Em “O outro pé da sereia”, duas épocas distantes entrelaçam-se numa estória de grande beleza, na tentativa de encontrar o fio condutor que une a cultura emanada de África, no tempo do tráfico negreiro, e disseminada por outros continentes.
Neste romance de Mia Couto do início da primeira década do novo milénio, vencedor do Prémio Literário do Brasil no ano de 2007, o tema principal é a condição humana, a (des)igualdade de género e o inter-culturalismo versus o relativismo cultural. O romance é constituído por duas estórias paralelas, separadas por um abismo temporal de cinco séculos. Numa delas, passada a bordo de um navio negreiro que faz a travessia do Índico de Goa à Costa Oriental africana, viaja o Padre Manuel Antunes, cuja alma sofre uma estranha metamorfose: está a “mudar de raça”.
Isto é, identifica-se cada vez mais, com a cultura e o estilo de vida que os portugueses desejam dominar. Esta transformação, subtil de início, mas cada vez mais evidente à medida que prossegue a viagem, proporciona sérios atritos com D. Gonçalo da Silveira, o Inquisidor, membro da Companhia de Jesus, encarregue de transportar uma estátua de madeira que representa a imagem da Virgem Maria. Esta estátua causa enorme perturbação entre os escravos, que viajam no porão do referido do navio, por associarem aquela figura feminina à divindade das águas, dos mares e dos rios – Kianda – aquela que no panteão dos orixás brasileiros corresponde à deusa- sereia Iemanjá.
A outra estória é passada no tempo presente na narrativa, em 2002, em Moçambique, e protagonizada é a jovem Mwadia Malunga, filha da ex-costureira Constança e de Edmundo Capitani, reformado do antigo Exército Colonial.

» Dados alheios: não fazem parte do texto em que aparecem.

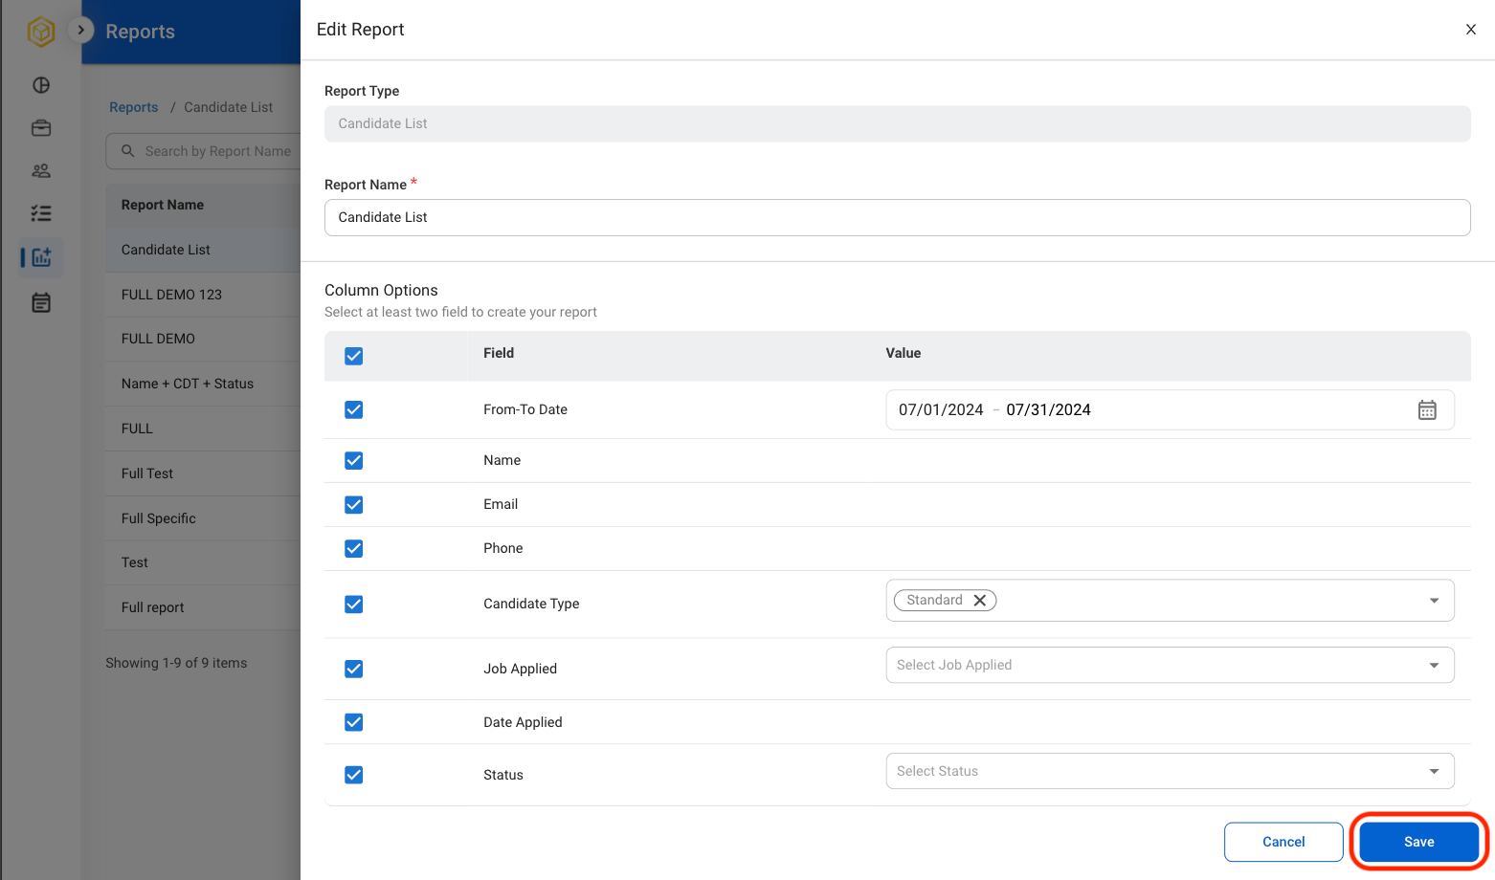Uncheck the Email field checkbox
The width and height of the screenshot is (1495, 880).
point(354,504)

Constança casa em segundas núpcias com o alfaiate de origem goesa, Jesustino, encetando uma vida de sucessivas desilusões.
A nota dominante no discurso narrativo de Mia Couto continua a ser o realismo mágico, onde as coisas são e, ao mesmo tempo, não são. Por este motivo, não sabemos se as personagens, mesmo as do tempo presente, tanto em Antigamente como em Vila Longe, estão de facto vivas ou não.